La Décroissance, novembre 2008

La tronche du prétentieux procureur Eric Le Boucher a disparu de la rubrique « Economie » du Monde (comme si la moitié du journal ne relevait pas que de l’économie !), remplacée par celle de Pierre-André Delhommais. Celui-là a l’air méchant et soucieux mais il est plutôt débraillé et chevelu, ce qui ne l’empêche pas de vendre encore le morceau du Boucher : « les réformes de structure » du libéralisme économique. Le 31 août, il prévoit « la fin de la grande illusion » ( celle du plein emploi pas des énergies fossiles…) car le PIB recule « n’en déplaise aux amis de la décroissance ».

Rien de neuf ni d’original, mais arrêtons nous sur cette fonction d’« ami » de la décroissance qu’il prête avec quelque raison à ceux qui ne voient que « joie de vivre » dans cette issue économique. Je sais, on vivra bien mieux avec le strict nécessaire plus la convivialité et les petits oiseaux. Mais n’y a t-il pas de la méthode Coué dans ce bel enthousiasme ? Une chose est de poser la décroissance comme inéluctable ( ce qui est déjà un point de vue très minoritaire), une autre de se réjouir sans réserves, comme si on n’avait rien appris des promesses de lendemains qui devaient chanter… Car, combien de temps, combien de générations faudra t-il pour généraliser la joie de vivre ? Avec quelles résistances contre cette révolution ? Combien de malheureux seront les victimes prioritaires de la pénurie( avant-goût récent des « émeutes de la faim » )? Quelles violences organisées par des parvenus ou des pique-assiettes pour conserver leur part d’un gâteau diminué ? Quelles guerres pour posséder l’eau ou les dernières gouttes de pétrole (avant-goût récent en Irak, Géorgie,…)?
Il faut préparer sérieusement une autre organisation du monde car, faute d’avoir inventé une démocratie véritable avant l’obligation vitale du partage, la fureur de vivre de certains pourrait bien ruiner la joie des autres…

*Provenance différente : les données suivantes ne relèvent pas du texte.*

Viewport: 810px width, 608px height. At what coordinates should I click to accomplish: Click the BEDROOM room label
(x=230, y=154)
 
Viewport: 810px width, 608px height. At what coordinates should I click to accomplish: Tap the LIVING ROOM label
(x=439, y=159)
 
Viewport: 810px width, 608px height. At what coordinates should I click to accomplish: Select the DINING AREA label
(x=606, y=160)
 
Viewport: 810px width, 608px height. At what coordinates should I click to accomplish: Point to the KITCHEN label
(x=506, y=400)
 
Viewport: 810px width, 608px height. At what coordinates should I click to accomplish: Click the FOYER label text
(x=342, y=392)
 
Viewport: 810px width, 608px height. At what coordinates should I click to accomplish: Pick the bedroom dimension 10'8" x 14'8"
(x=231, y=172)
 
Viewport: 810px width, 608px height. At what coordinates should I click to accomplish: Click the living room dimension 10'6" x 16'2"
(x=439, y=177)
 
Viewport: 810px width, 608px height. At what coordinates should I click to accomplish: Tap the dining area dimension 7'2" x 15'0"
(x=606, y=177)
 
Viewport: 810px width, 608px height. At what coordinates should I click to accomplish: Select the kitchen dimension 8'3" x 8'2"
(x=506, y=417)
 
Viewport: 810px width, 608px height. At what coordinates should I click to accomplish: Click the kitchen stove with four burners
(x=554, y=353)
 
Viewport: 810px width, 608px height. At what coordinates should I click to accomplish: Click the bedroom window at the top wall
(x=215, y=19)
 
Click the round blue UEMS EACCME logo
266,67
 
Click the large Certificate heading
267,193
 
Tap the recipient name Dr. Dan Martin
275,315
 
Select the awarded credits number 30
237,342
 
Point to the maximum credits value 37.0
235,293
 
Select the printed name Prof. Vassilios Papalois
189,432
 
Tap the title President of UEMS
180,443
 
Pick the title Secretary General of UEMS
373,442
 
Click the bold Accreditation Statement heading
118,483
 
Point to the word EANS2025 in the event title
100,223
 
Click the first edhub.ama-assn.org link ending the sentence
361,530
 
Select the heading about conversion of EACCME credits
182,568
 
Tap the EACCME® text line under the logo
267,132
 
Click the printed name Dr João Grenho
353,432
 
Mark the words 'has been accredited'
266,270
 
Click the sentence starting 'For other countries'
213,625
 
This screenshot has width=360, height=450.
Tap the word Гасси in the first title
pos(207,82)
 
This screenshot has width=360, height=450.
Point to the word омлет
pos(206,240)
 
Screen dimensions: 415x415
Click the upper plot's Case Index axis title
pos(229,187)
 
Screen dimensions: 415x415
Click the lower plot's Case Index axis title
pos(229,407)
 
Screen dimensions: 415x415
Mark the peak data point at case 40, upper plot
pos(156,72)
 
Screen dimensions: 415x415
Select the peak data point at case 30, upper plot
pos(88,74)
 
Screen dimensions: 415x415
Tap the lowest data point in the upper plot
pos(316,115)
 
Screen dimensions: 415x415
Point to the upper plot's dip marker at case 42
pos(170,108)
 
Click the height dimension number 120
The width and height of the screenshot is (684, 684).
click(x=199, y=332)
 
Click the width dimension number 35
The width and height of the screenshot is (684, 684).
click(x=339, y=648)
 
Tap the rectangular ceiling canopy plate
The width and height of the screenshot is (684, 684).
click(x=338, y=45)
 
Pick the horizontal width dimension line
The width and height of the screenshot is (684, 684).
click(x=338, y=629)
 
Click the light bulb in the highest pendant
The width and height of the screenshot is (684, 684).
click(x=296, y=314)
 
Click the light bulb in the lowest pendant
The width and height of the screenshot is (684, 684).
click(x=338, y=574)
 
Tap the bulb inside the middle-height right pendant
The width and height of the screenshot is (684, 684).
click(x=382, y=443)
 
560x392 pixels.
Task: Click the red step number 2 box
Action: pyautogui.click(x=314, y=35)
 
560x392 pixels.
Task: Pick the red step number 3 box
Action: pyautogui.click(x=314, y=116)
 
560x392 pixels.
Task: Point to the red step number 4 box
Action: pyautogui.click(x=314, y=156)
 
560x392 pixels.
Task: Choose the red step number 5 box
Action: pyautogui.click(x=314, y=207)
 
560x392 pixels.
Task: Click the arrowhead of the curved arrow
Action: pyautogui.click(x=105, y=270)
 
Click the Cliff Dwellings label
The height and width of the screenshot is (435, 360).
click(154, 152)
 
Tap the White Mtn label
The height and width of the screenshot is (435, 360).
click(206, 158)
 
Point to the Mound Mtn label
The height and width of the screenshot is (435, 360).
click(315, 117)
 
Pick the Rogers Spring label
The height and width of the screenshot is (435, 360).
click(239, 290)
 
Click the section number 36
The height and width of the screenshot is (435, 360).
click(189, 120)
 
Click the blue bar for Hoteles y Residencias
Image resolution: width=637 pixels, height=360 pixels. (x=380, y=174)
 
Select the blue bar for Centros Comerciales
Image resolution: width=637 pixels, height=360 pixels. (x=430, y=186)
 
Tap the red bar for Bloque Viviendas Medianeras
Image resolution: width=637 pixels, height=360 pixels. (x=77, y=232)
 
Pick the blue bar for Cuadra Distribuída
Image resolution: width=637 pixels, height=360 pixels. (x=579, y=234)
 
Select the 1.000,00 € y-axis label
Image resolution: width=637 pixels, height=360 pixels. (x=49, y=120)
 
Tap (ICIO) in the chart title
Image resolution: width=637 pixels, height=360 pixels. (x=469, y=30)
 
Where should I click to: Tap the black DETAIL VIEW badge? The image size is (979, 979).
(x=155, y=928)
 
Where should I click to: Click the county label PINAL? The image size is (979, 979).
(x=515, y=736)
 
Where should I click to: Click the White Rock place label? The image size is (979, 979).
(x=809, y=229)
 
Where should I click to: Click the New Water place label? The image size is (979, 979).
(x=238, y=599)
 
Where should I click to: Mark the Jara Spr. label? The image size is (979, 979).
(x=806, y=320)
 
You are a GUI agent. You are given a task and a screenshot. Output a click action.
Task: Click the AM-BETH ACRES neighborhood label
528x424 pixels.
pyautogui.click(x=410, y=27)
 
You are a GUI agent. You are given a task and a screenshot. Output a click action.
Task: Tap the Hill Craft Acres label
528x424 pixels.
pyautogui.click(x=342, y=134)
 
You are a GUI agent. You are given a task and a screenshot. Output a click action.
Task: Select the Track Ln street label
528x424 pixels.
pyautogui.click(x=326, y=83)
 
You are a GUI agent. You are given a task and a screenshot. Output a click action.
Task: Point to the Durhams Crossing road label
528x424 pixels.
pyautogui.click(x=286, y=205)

Autre chose plus prosaïque encore : il n’existe pas d’outil pour mesurer la joie ou la détresse sauf la comparaison par chacun de ce qu’il vit avec ce qu’il connaissait auparavant, le manque de ce qu’on a perdu étant souvent plus douloureux que le désir de ce qu’on n’a jamais possédé. Les Gandhi étant aussi rares que les pratiquants de la « simplicité volontaire », le bonheur de ne plus consommer devrait laisser pour longtemps bien des gens incrédules. Or, ce sont les vivants des prochaines décennies qui devront initier une autre suite du monde et on ne peut pas mépriser cette majorité au prétexte que consommer est stupide. Ne pas oublier que chacun n’a droit qu’à un tour sur cette planète et qu’au prochain arrêt, qui pourrait précéder celui de la décroissance joyeuse, son ticket risque de n’être plus valable (comme disait Romain Gary).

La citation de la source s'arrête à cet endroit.